Am 03.02.2011 beantragte der Kläger beim Zulassungsausschuss, ihn für den Vertragsarztsitz der Berufsausübungsgemeinschaft als Facharzt für Chirurgie - unter Reduzierung des hausärztlichen Versorgungsauftrags auf die Hälfte - im Wege einer Sonderbedarfsfeststellung gemäß § 26 iVm § 24a Bedarfsplanungs-Richtlinie Ärzte zur fachärztlichen Versorgung mit hälftigem Versorgungsauftrag nach § 19a Abs. 2 Ärzte-ZV zuzulassen. Der Bedarf bestehe weiterhin, Genehmigungen nach § 73 Abs. 1a Satz 3 SGB V könnten ihm als Allgemeinmediziner nach der neueren Rechtsprechung des BSG aber nicht mehr erteilt werden.
Beigefügt hatte er ein Schreiben der Beigeladenen zu 7) vom 19.01.2011, in dem diese ihm bestätigte, dass ihr Vorstand einen solchen Antrag des Klägers befürworten würde.

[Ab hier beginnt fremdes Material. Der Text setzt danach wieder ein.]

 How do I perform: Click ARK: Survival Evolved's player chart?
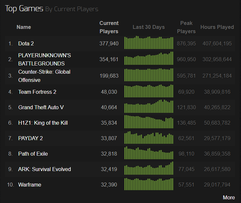149,169
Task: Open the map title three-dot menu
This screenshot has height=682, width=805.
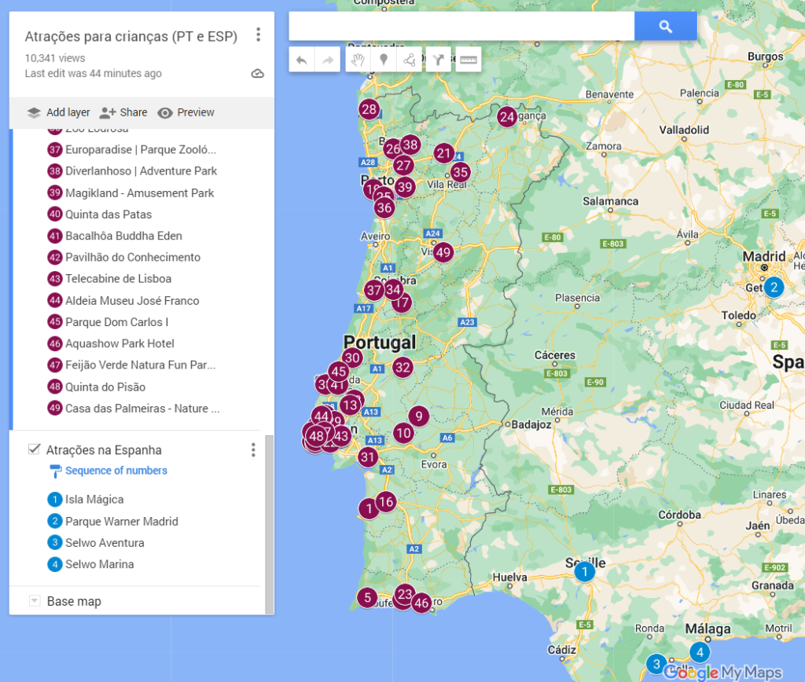Action: pyautogui.click(x=258, y=35)
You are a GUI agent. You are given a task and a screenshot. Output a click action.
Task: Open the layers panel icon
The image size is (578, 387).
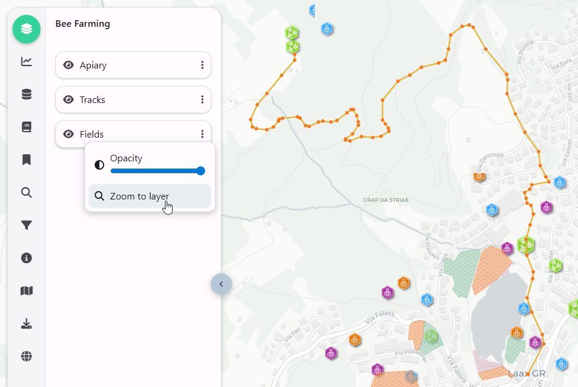(x=26, y=29)
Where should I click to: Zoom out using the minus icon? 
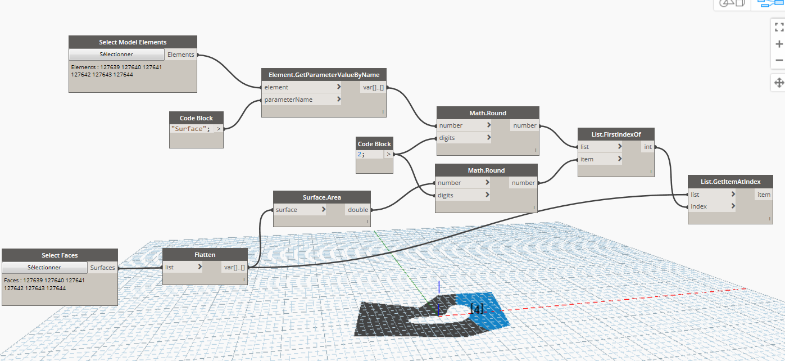point(779,60)
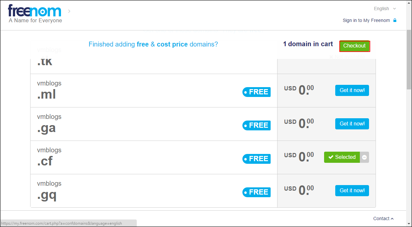Viewport: 412px width, 227px height.
Task: Click the "cost price" text in banner
Action: [x=172, y=44]
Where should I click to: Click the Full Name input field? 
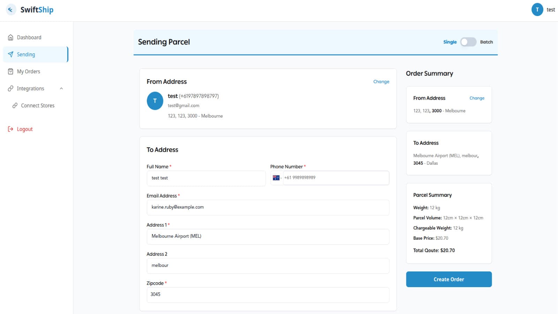click(x=206, y=178)
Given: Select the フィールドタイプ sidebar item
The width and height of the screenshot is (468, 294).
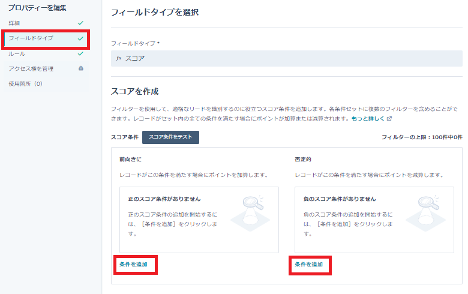Looking at the screenshot, I should (31, 38).
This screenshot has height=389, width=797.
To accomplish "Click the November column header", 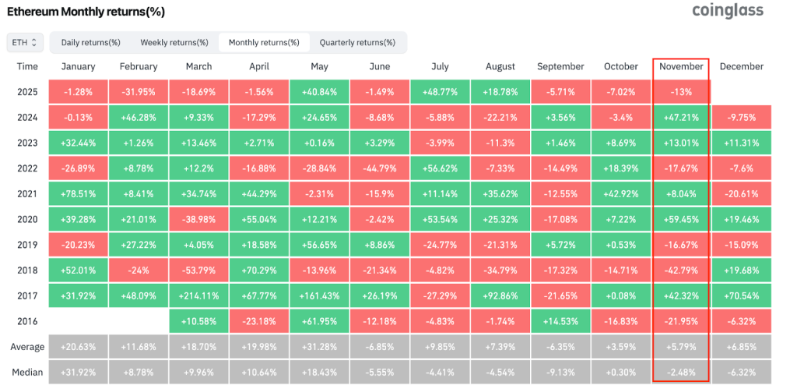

Unter dem 09.02.2011 sprach sich die Beigeladene zu 7) für eine solche Zulassung mit dauerhafter Bindung an G aus.
Mit Beschluss vom 23.03.2011 lehnte der Zulassungsausschuss den Antrag ab mit der Begründung, dass der aktuelle Versorgungsgrad der Chirurgen im Planungsbereich P bei 167 % liege und die entsprechenden Praxen von G aus auch zumutbar erreicht werden könnten.
Gegen diesen Beschluss legte der Kläger am 21.04.2011 Widerspruch ein: Er habe auch bisher schon in erheblichem Umfang chirurgische Leistungen erbracht. Durch die hälftige chirurgische Sonderbedarfszulassung sollten künftig die Sicherstellungsgenehmigungen für den Bereich des Ambulanten Operierens sowie für die in G nur von ihm erbrachten Röntgenleistungen abgedeckt werden. Zu Unrecht gehe der Zulassungsausschuss davon aus, dass die Versicherten in G auf die Praxen anderer Chirurgen verwiesen werden könnten. Im Übrigen würde seines, des Klägers, Tätigkeit als Durchgangsarzt in Frage gestellt, wenn er sein Röntgenzubehör nur noch hierfür vorzuhalten hätte.
Die Beigeladene zu 7) schlug unter dem 28.06.2011 eine vergleichsweise Einigung zur Erteilung der beantragten Zulassung vor.
Der Beklagte fragte unter dem 27.07.2011 nach, ob der Kläger im Fall des Abschlusses eines solchen Vergleichs seinen Widerspruch gegen die Ablehnung einer weiteren Sicherstellungsgenehmigung zurücknehme. Dem stimmte der Kläger unter dem 29.07.2011 zu.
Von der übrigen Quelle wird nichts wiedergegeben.